Belal Muhammad jest zmotywowany i chętny do walki z Khamzatem Chimaevem, ale Chimaev chyba nie widzi w nim godnego rywala.
Muhammad (20-3 MMA, 11-3 UFC) po zwycięstwie przez decyzję nad byłym dwukrotnym pretendentem Stephenem Thompsonem na UFC Fight Night 199, nastawił się na walkę o tytuł. Jeśli jednak nie uda mu się spełnić tego marzenia, to z chęcią zatrzymałby hype na Chimaeva, mimo że ten jest niżej notowany w rankingu wagi półśredniej.
Wiecznie pewny siebie Chimaev (10-0 MMA, 4-0 UFC), który na UFC 267 poddał w pierwszej rundzie Li Jinglianga, szybko zareagował, zapowiadając kolejne szybkie skończenie.
„Wygadujesz bzdury, potrzebuję 1 minuty, aby pozbawić cię głowy.”
Chimaev odpłacił się Muhammadowi, wyśmiewając jego nierozstrzygniętą walkę przeciwko Leonowi Edwardsowi na UFC Fight Night 187, gdzie Muhammad został sfaulowany uderzeniem palcem w oko w 2 rundzie, które sprawiło, że nie był w stanie kontynuować pojedynku.
„Kiedy dostałeś cios palcem w oko, poddałeś się. Jak mogłeś w ogóle pomyśleć, żeby ze mną walczyć? Mitoman.”
Po oskarżeniu Muhammada o odpuszczenie walki z Edwardsem, Muhammad przypomniał Chimaevowi o czasie, kiedy sam rozważał przejście na emeryturę po ciężkiej walce z COVID-19.
„Czy nie przeszedłeś na emeryturę, bo byłeś przeziębiony? Nie martw się kolego, mam dla ciebie lekarstwo.”

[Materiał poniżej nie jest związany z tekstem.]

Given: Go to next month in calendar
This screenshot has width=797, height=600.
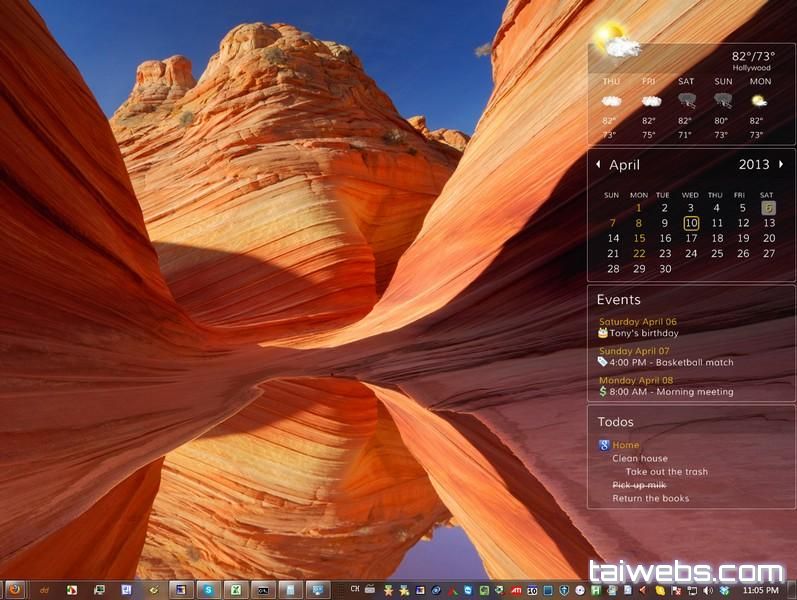Looking at the screenshot, I should [782, 164].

W czterech walkach w UFC, Chimaev został trafiony tylko raz. Niepokonany 27-latek zdominował wszystkich, z którymi przyszło mu się zmierzyć, ale Muhammad i Neil Magny szczególnie głośno wyrażali chęć walki z nim, wielokrotnie wyzywając „Borza”.